--- THE DATA ---

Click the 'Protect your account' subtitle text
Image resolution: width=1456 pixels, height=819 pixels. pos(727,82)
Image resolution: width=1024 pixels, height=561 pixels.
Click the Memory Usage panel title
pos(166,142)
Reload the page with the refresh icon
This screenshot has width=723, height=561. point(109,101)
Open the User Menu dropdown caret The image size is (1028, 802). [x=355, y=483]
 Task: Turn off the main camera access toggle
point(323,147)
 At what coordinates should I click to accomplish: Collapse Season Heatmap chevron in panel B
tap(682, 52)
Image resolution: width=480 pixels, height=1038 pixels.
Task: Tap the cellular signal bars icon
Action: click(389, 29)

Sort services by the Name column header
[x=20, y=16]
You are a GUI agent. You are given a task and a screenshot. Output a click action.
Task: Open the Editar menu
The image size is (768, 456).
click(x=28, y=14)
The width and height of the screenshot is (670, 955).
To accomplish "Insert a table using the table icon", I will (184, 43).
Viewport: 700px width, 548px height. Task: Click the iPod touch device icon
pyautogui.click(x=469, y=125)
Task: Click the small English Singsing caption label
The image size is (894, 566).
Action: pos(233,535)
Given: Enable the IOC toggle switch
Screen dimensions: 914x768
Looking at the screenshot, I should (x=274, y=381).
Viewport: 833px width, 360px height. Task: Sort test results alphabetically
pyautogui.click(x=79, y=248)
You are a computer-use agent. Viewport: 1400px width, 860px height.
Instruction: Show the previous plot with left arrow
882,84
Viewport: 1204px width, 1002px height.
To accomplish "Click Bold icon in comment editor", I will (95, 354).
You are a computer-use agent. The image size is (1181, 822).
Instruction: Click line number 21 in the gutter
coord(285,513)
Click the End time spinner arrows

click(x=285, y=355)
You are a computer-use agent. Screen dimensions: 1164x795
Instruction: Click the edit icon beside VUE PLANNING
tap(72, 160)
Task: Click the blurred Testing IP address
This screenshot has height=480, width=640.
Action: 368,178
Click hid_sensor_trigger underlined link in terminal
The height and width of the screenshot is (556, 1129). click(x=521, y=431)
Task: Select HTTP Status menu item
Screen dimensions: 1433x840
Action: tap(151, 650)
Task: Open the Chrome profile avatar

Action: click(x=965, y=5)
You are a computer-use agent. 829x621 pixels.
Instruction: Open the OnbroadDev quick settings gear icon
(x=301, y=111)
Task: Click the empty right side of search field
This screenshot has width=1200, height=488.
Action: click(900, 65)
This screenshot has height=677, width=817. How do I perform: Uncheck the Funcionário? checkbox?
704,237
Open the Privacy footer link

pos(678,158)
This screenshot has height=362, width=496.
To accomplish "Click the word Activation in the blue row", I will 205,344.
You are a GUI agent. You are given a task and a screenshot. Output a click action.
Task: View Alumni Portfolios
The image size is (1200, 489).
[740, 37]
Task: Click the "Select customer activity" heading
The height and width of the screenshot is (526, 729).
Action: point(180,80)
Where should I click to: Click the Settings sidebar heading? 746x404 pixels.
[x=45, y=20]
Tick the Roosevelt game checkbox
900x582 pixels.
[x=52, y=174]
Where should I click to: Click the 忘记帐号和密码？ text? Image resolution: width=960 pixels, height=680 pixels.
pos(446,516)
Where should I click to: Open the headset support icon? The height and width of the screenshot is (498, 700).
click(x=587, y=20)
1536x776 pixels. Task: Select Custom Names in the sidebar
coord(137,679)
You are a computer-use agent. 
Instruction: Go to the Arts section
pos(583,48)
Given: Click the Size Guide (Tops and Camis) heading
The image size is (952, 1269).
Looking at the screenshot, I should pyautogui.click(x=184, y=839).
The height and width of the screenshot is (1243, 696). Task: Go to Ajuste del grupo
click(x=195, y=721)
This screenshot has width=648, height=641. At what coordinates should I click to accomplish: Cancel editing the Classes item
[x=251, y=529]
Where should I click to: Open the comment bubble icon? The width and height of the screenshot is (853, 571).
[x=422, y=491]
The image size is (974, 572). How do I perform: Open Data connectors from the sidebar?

---

**HOW TO COMPLETE THIS TASK**
Among the lines of the records above, count those containing the word "will", then give the number by itself.

**PROBLEM SOLUTION**
3